EXTRAHIERTER TEXT:
▼

Wiedergelesen
Es gibt Romane, die man nicht vergisst, weil sie etwas Besonderes sind. Ein
solches Buch ist Manfred Bielers Mädchenkrieg. Dieser hochinteressante
Gesellschaftsroman, der in den dreißíger Jahren beginnt und nach dem zweiten
Weltkrieg endet, besticht durch seine präzise geschilderten Charaktere.
Der deutsche Bankier Sellmann wird auf Veranlassung des böhmischen Magnaten
Eugen Lustig von der Elbe an die Moldau versetzt. Begleitet wird er von seiner
Familie: Seiner Frau Betty, dem durch eine Masernerkrankung erblindeten Sohn
Heinrich und den drei Töchtern Christine, Sophie und Katharina.
Die Mission des im Grunde unpolitischen Sellmanns ist heikel: In Deutschland hat
Hitler die Macht übernommen und man versucht, Kenntnisse über die tschechische
Industrie zu erlangen, die für die geplante Arisierung und spätere Okkupation
von Nutzen sein könnten. Sellmann gerät zwischen die Fronten und wird zum
Diener zweier Herren.
Entscheidender aber ist, dass seine drei absolut unterschiedlich gearteten
Töchter in Prag auf andere Lebensbahnen geraten. Die eigensinnige, komplizierte
Christine, die sich unter falschen Voraussetzungen in den Tschechen Jan Amery
verliebt, die mittlere Tochter Sophie, die als Sängerin debütiert und die
jüngste, kluge, politisch interessierte Tochter Katharina. Alle drei sind
bestechende junge Frauen, die mit guten Voraussetzungen ins Leben starten, aber
in den Strudel der politischen Ereignisse, ihrer ureignen inneren Widerstände
und in die Unausweichlichkeit der Schicksalhaftigkeit des Lebens geraten. So
erstarrt die blonde Christine in der Scheinhaftigkeit ihrer Vorstellungen und
ihrem rasenden Ehrgeiz, Sophie, die ihren Schwager liebt, findet über den Umweg
als Nonne zu Amery zurück, verliert ihn aber wieder durch einen Mord und auch
Katharina, die sich schon als junges Mädchen in einen tschechischen Kommunisten
verliebt und mit ihm in den Widerstand geht, steht am Ende des Romans mit leeren
Händen vor einem Neubeginn.

▲

ZEILEN:
▼

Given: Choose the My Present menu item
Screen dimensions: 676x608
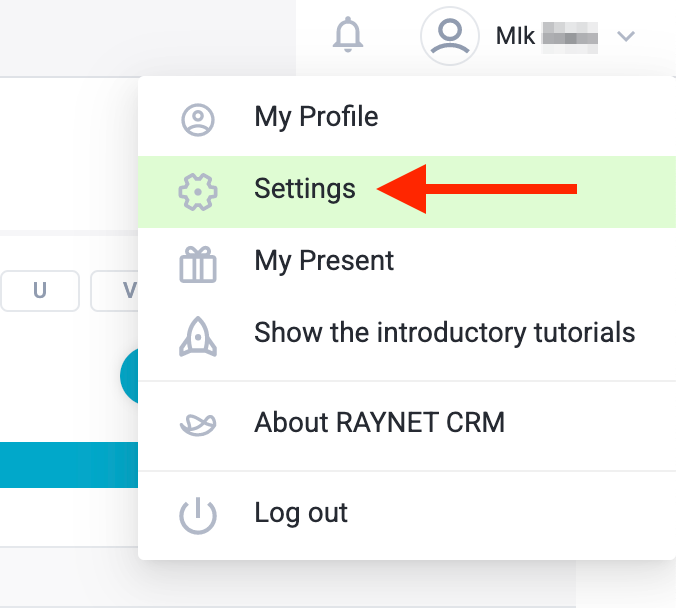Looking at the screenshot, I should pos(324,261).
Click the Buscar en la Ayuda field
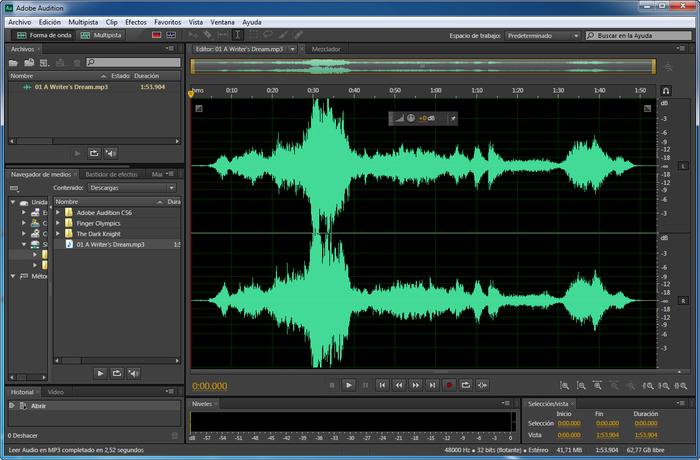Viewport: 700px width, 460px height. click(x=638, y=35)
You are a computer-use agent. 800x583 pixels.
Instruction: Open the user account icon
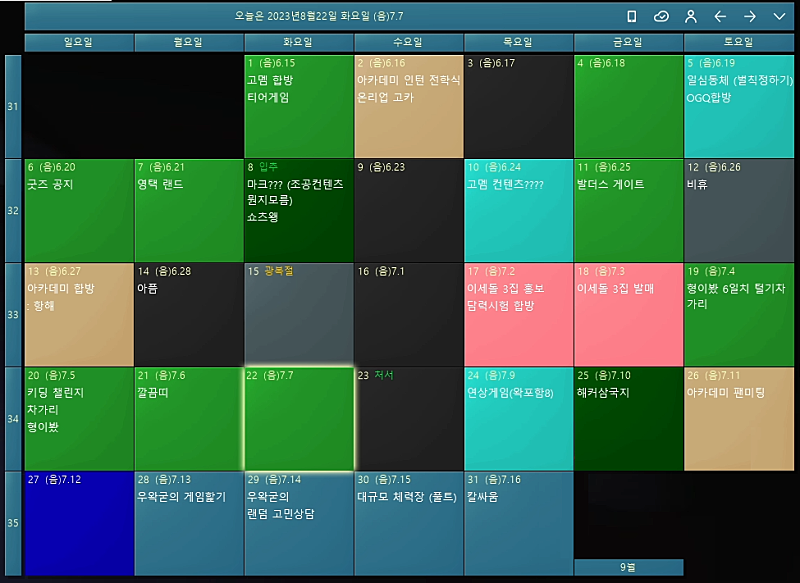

▲

AUFGABEN:
A: Wodurch ist Sellmanns Sohn Heinrich laut der Rezension zu „Mädchenkrieg“ erblindet?
B: Schreibe die Rezension zu „Mädchenkrieg“ im Anschluss an ihren letzten Satz weiter.
Die Zeilen sind hierfür ohne Bedeutung.

LÖSUNGEN:
A: Durch eine Masernerkrankung.

B:
Fazit
Bieler schildert das Spannnungsfeld der europäischen Umbrüche, in dem die
Namen Masaryk, Benesch, von Neurath und Heydrich den politischen Background
bestimmen und sein Gesellschaftsszenario um die Sellmanns, ihre
Geschäftsfreunde, Bekannten, Verwandten mit großer Kenntnis. Die bildhafte
Sprache des Romans, die lebendig wirkenden Handlungsträger, der spröde Witz
und die stets spannende Handlung treiben die Geschichte voran und machen das es
schwer, es aus der Hand zu legen bevor man sein Ende kennt. Und auch wenn dieser
Schluss traurig ausfällt, bleibt das Gefühl, dass man einen guten Roman
gelesen hat.
Und so wünscht man sich eine Neuauflage, vielleicht mit einem etwas
glücklicheren Titel.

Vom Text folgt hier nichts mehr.